Contro le bollicine italiane, anche il riscaldamento globale: oggi gli ‘sparking’ si fanno in UK

I numeri dell’export forniti dall’Istat sui primi 7 mesi del 2019 ed elaborati dall’Osservatorio Vinitaly-Nomisma Wine Monitor relativi alla domanda extra-Ue del vino italiano, uniti a quelli rilevati dalle dogane, rivelano una crescita dell’attività di spedizione nell’ordine del +3,3%. Un trend che potrebbe portare il comparto del vino italiano a fine anno a sfondare il tetto dei 6 miliardi di euro della bilancia commerciale.
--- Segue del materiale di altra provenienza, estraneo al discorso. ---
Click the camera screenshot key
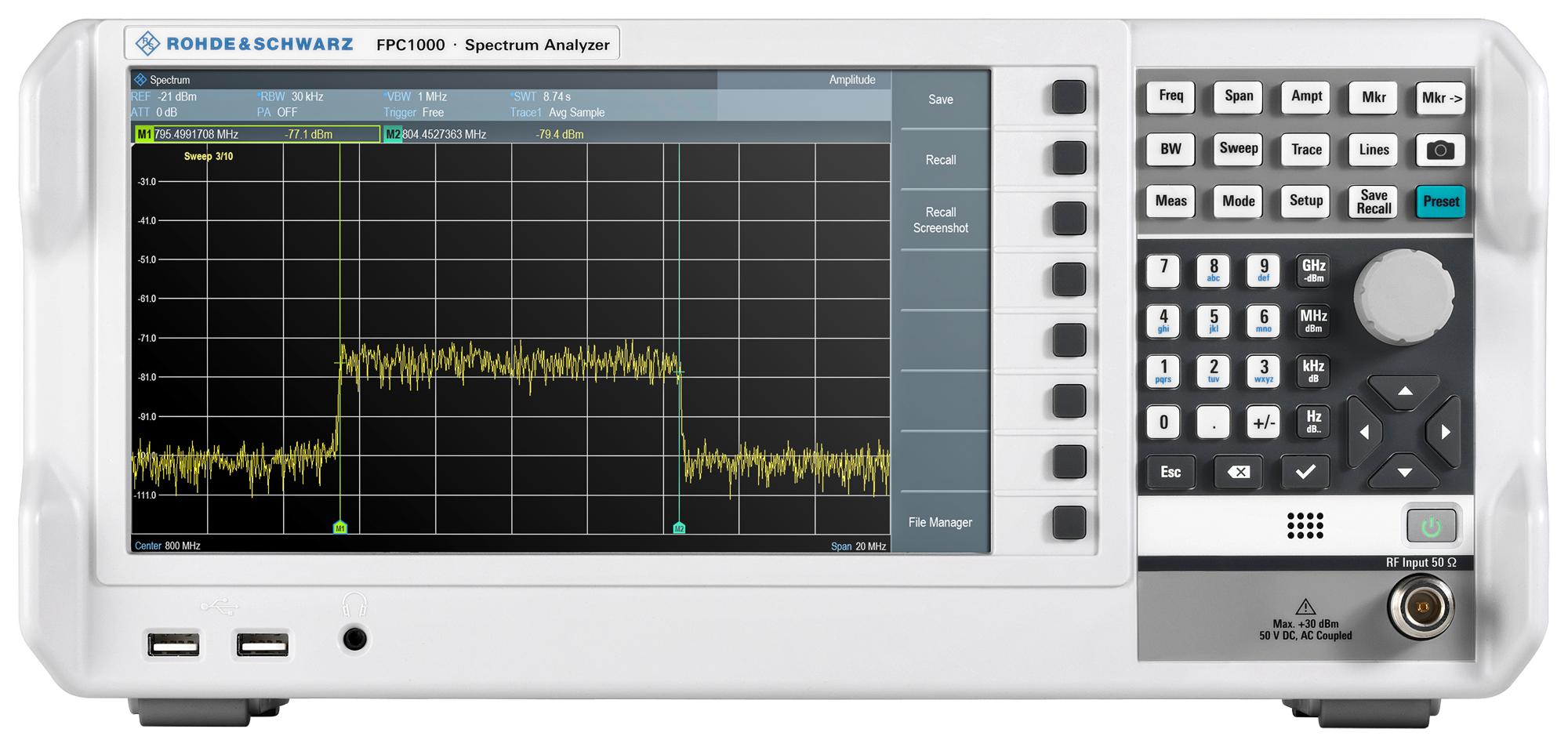 click(1441, 150)
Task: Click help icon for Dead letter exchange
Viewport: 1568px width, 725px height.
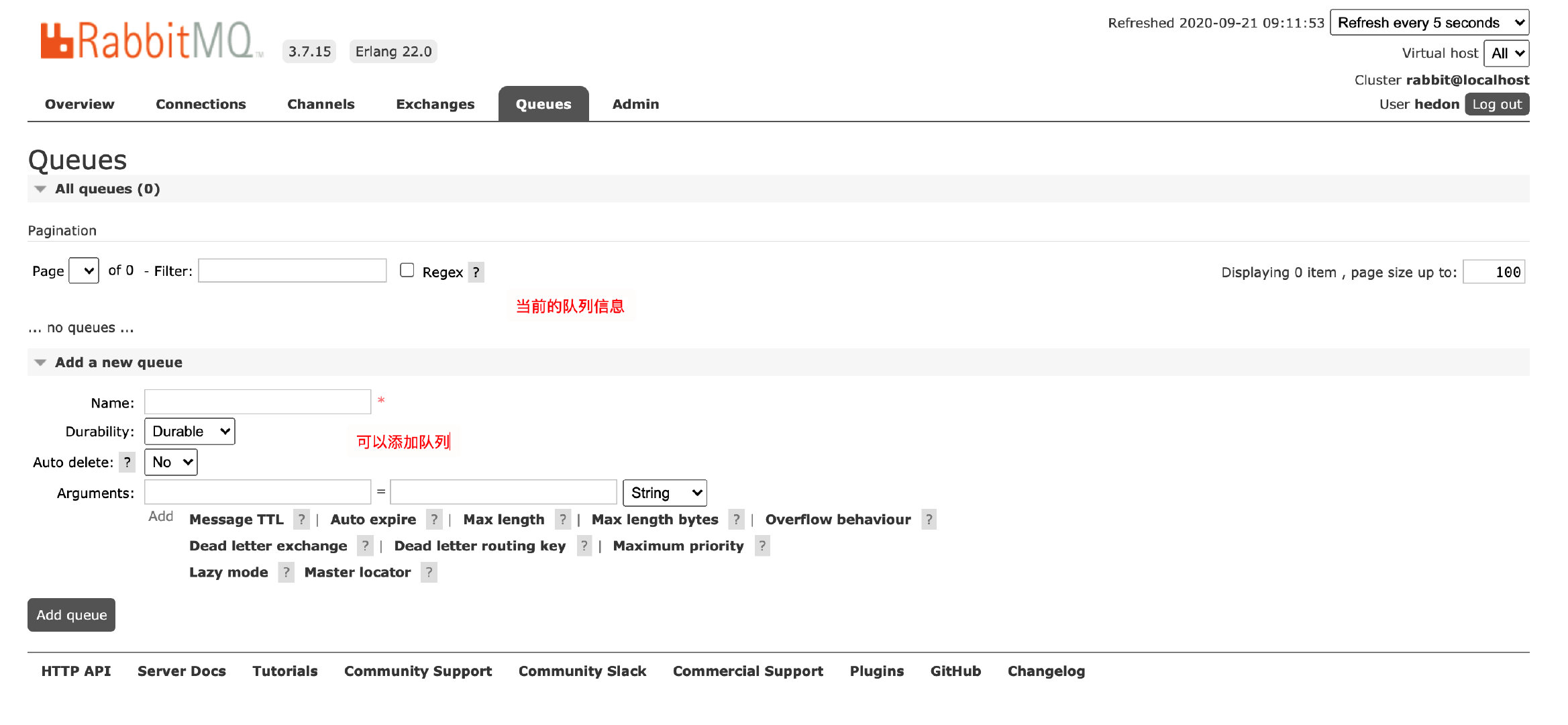Action: (x=365, y=546)
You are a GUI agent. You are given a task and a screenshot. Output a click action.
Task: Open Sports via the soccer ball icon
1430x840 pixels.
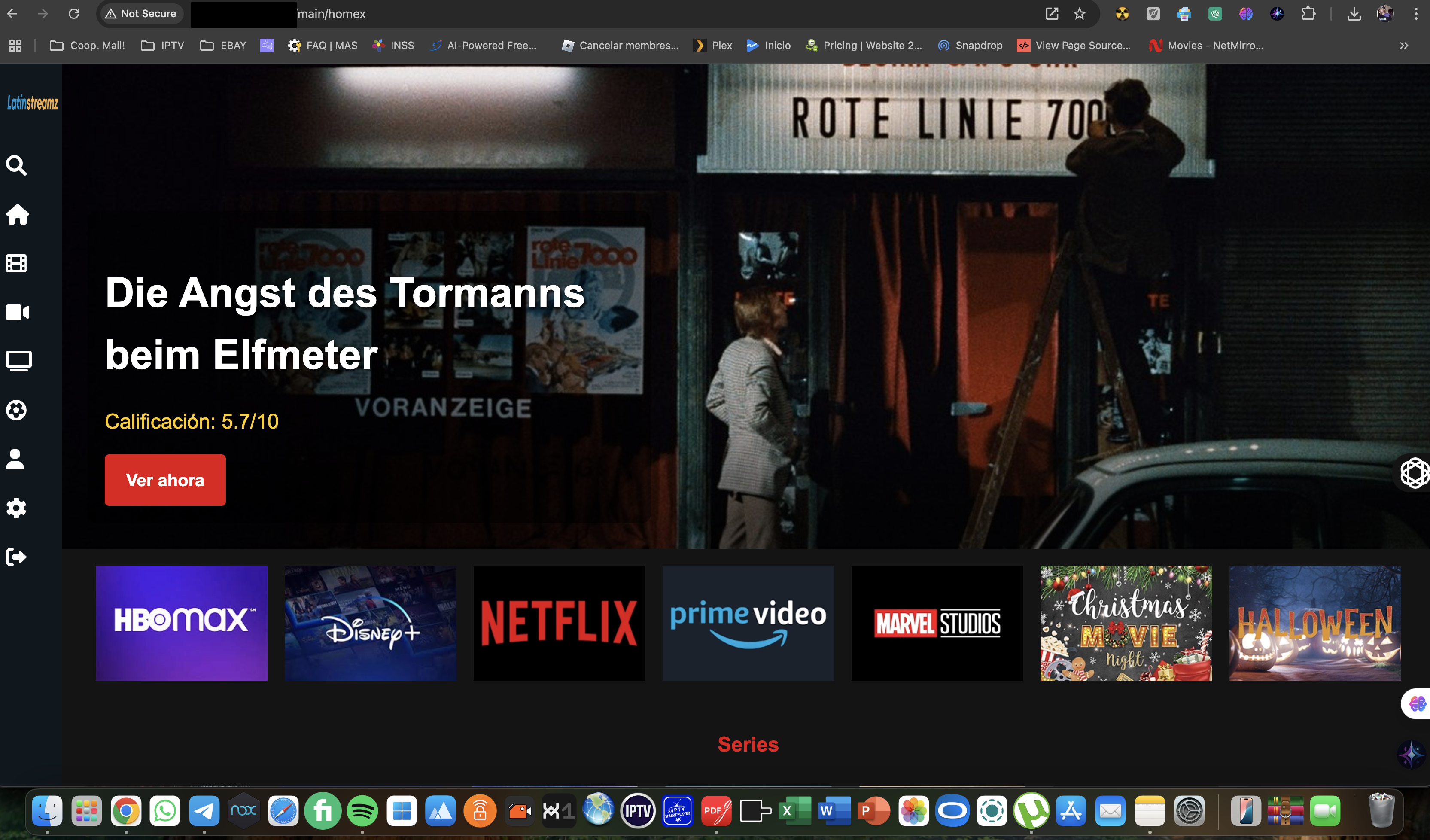(16, 410)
Ma i numeri non nascondono anche delle ombre: il prezzo medio del vino esportato registra un calo importante del -5,1% sull’intero mercato rispetto allo stesso periodo di riferimento del 2018, dovuto anche al forte ribasso dei prezzi dello sfuso e, specialmente sulle piazze del vicinato raggruppate nell’area UE dove subisce un ribasso del – 7,9%. Anche il Regno Unito registra un -3,6% sul prezzo d’acquisto di un mercato particolarmente concentrato sugli sparkling.
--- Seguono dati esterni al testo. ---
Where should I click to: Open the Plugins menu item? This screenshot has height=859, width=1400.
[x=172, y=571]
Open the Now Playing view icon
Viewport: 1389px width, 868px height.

Qui probabilmente si riflette il condizionamento del crescente volume della viticultura inglese in aumento grazie al cambiamento climatico che amplia verso nord le zone di coltivazione della vite e particolarmente favorevole alla spumantizzazione. Di contro le vendite nei paesi terzi Canada, Corea del Sud e Giappone, caratterizzati da accordi commerciali regolati sul libero scambio fanno registrare una performance in lieve crescita.

Giovanni Mantovani
Dg Veronafiere

Il saldo commerciale del vino è quello che presenta la maggior incidenza positiva rispetto a tutti i comparti del Made in Italy. Un record che va salvaguardato puntando ancora di più sui mercati esteri emergenti e sulla crescita della fascia premium. Per questo, fatta salva l’indiscutibile qualità del prodotto, le tensioni al ribasso che riscontriamo su più livelli rappresentano un campanello di allarme che saremo in grado di silenziare solo attraverso la crescita delle dinamiche di business.